Isabella Hammad in Literary Hub:
One Friday night in October 2018, during the inaugural Palestinian Theatre Festival in Ramallah, I watched The Freedom Theatre from Jenin refugee camp perform a play called Return to Palestine. In this tightly choreographed 45-minute piece of physical comedy, a young Palestinian-American named Jad travels back to Jenin, a city in the northern West Bank, to visit his family for the first time. The black-clad ensemble of six forms a line that transforms fluidly into a car, a checkpoint, the entrance to the refugee camp, a café, accompanied by an oud, spoons and drums played by musicians sitting stage-right.

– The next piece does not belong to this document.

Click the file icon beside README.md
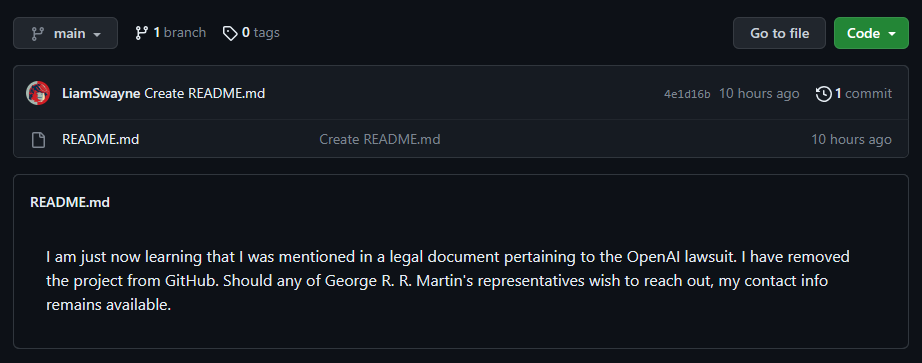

The first lesson Jad learns about life under military occupation is one of mobility: at Ben Gurion airport in Tel Aviv he phones his uncle, who explains that, as a West Bank Palestinian, he can’t collect Jad from the airport. He doesn’t have a permit. Jad must take a taxi alone to the checkpoint. The audience starts laughing and the laughter crescendoes when, on Jad’s eventual arrival in Jenin, his uncle pretends to be furious. You are late! he bellows. You think you are in Europe? Here, we are Arabs! We respect time! Jad cowers, then realizes his uncle is making fun. They embrace; the audience whistles.